Stored data entries
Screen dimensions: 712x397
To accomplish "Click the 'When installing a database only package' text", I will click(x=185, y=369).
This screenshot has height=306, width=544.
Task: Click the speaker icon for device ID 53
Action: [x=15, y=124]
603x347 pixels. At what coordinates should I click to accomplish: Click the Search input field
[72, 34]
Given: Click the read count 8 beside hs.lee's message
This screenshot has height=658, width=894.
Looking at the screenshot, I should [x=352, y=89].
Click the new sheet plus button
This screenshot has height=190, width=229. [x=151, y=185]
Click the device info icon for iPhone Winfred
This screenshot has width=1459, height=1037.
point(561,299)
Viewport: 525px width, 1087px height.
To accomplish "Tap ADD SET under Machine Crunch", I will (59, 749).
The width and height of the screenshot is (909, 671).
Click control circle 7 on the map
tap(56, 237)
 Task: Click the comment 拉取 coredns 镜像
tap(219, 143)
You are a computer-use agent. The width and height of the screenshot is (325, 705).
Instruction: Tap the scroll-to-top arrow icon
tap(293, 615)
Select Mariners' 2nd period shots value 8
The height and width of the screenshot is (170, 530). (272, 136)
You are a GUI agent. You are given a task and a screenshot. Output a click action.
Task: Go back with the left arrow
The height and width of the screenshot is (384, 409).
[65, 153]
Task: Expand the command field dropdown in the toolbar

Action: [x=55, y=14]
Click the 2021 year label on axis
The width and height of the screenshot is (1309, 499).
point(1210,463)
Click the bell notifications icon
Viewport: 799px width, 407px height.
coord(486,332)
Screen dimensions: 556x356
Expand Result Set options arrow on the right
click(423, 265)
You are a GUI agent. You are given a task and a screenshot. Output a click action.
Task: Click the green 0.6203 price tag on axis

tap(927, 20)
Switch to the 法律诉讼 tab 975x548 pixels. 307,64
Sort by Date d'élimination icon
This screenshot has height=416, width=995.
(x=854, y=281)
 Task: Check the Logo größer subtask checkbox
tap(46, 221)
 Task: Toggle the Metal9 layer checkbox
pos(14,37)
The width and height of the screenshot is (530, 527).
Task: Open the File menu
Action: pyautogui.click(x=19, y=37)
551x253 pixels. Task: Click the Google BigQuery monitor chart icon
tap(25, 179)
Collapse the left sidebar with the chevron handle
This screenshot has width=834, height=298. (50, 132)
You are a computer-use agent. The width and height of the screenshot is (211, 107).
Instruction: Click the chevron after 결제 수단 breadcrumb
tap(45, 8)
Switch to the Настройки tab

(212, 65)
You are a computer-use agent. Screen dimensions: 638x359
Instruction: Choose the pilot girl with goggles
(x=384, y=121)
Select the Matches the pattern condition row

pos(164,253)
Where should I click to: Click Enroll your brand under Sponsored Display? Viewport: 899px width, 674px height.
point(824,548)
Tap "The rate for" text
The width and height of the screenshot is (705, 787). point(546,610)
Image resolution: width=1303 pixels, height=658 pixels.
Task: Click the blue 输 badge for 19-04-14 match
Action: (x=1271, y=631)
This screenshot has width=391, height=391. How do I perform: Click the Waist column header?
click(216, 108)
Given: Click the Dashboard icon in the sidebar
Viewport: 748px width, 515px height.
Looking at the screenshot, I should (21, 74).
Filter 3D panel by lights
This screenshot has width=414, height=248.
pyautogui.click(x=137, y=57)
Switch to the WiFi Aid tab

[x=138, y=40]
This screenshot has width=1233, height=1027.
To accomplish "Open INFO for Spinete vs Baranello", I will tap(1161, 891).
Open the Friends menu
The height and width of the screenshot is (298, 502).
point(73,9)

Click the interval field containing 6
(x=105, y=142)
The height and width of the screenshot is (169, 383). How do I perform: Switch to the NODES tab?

_WORK INSTRUCTION:_
Set out exactly the run of lines that begins at the line holding "This screenshot has width=1233, height=1027." and ends at the last line of the data.

_EXERCISE OUTPUT:_
This screenshot has width=1233, height=1027.
To accomplish "Open INFO for Spinete vs Baranello", I will tap(1161, 891).
Open the Friends menu
The height and width of the screenshot is (298, 502).
point(73,9)

Click the interval field containing 6
(x=105, y=142)
The height and width of the screenshot is (169, 383). How do I perform: Switch to the NODES tab?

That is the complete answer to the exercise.